| Alıştırma |
Salda Gölü yazısında "Gölde oluşan hidromanyezit" sözlerinden "su akışından kaynaklanmaktadır." sözlerine kadar uzanan bölümün tamamını, hiçbir değişiklik yapmadan aktarın.

| Seçilen Metin |

Tarih: 05.06.2018 12:27

5 HAZİRAN DÜNYA ÇEVRE GÜNÜNDE SALDA’YA “FESTİVALE DOĞRU” BAKMAK..!

Facebook Twitter Linked-in

Bize- canlılara  yaşama imkanı sunan Çevrenin 1960 lı yıllarda giderek  insanlar tarafından tahrip edilmesi nedenleriyle  1972 yılında İsveç’in Stockholm kentinde Birleşmiş Milletler Çevre Konferansı toplanır.. Farkındalık oluşturulması, çevrenin korunması ve analizi için 5 Haziranı , kutlama değil,   dünyanın ne hale geldiğinin, neler yapılmasının değerlendirilmesi günü ilan etmiştir… Bir çok ülke ise bunu KUTLAMA günü olarak değerlendirdiğinden,  kuralları doğanın değil kendisinin koyması sonucu günümüzde de çok ama çok ciddi sorunlarla karşı karşıdır.. Korumadan kullanarak para kazanma bakışı, hava-su-toprak kirliliğini, , besin kıtlığını; hastalıkları, GDO lu –kimyasal- zehir içeren ürünlerin giderek artmasına ve bunun sonucu artan hastalıklar ve buna bağlı daha çok ekonomik ve yaşamsal kayıplara, sellere, kuraklığa, kıtlığa  ve savaşlara neden olmaktadır. Her geçen saniye aranır hale gelmektedir… Nedeni mi? 5 Haziranların  “kutlanması” !
SALDA GÖLÜ Salda Gölü; hafif tuzlu karstik göl olup, 2milyon yıllık bir geçmişe sahiptir. Fakat son  yirmi yıl içerisinde “insanların etkileriyle” yaşadığı   ciddi sorunları yaşamını azaltmaktadır. Ne den mi?
Gölde oluşan hidromanyezit oluşumu( beyaz toprak-kayalar- Mars Toprağı )  yüzbinlerce yılın tamamen göl ekosisteminde bütünlük oluşturan- korunan  çok az sayıda su canlılarının göldeki su kalitesi ve mineral yapısıyla oluşturdukları biyolojik mineralizasyon olayıdır. Bu özelliği bulundu bölgenin kayaç yapısından, ikliminden gölü besleyen derelerde ve göldeki su akışından kaynaklanmaktadır.
Doğadan elbette ekonomik olarak yararlanacağız.. Ama bunun bir sınırı var… Tıpkı sabırla “Altın Yumurtlayan tavuğu” kesmeden koruyarak olmalı… Son yıllarda neler yaşadı Salda Gölü , tarım için gölet için kendini besleyen çok az sayıda çayların önüne gölet yapmak, tarımsal kirlilik, taş ocakları yol yapımı! Neden  yapmayın burası yeri değil dediğimizde;  dönemin ;Ziraat odası başkanın açıklaması, acı ve düşünülmesi gereken, bence ibretlik….. Başkan; “üretici için göl değil kazanç önemli… göl kurursa kurusun gözüyle bakılmakta….”  Bunun yanı sıra başkan,  ben aidatlarımızı gelirimizi köylüden sağladığımız için köylünün arkasında durmak  zorundayım” …!

| Gösterilen Veriler |

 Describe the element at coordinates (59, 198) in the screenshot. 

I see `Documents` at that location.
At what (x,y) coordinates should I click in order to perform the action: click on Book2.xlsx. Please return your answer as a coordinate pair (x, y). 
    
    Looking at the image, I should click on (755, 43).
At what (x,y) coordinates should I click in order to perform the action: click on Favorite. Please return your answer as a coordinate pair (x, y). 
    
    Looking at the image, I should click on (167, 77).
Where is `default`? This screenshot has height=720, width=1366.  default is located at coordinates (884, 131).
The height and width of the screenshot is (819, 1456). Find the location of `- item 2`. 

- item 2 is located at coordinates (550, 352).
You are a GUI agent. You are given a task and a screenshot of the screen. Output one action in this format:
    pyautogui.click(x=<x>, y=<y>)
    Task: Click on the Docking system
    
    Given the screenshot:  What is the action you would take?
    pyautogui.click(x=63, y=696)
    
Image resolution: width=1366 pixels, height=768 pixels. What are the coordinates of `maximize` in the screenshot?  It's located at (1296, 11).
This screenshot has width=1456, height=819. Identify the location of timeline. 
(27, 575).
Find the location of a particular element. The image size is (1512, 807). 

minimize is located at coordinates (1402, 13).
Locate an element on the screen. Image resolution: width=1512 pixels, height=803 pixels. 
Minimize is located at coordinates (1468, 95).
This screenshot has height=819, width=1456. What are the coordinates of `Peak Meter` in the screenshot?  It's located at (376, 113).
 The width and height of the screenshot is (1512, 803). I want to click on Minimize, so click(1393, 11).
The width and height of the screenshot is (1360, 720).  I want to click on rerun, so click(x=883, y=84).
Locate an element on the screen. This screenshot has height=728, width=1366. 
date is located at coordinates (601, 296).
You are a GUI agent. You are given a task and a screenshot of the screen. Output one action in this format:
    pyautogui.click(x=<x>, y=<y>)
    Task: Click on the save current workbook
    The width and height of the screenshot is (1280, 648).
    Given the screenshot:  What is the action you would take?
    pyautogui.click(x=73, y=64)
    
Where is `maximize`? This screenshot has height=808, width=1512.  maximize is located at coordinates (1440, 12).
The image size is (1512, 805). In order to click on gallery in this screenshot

| Çözüm |
Gölde oluşan hidromanyezit oluşumu( beyaz toprak-kayalar- Mars Toprağı )  yüzbinlerce yılın tamamen göl ekosisteminde bütünlük oluşturan- korunan  çok az sayıda su canlılarının göldeki su kalitesi ve mineral yapısıyla oluşturdukları biyolojik mineralizasyon olayıdır. Bu özelliği bulundu bölgenin kayaç yapısından, ikliminden gölü besleyen derelerde ve göldeki su akışından kaynaklanmaktadır.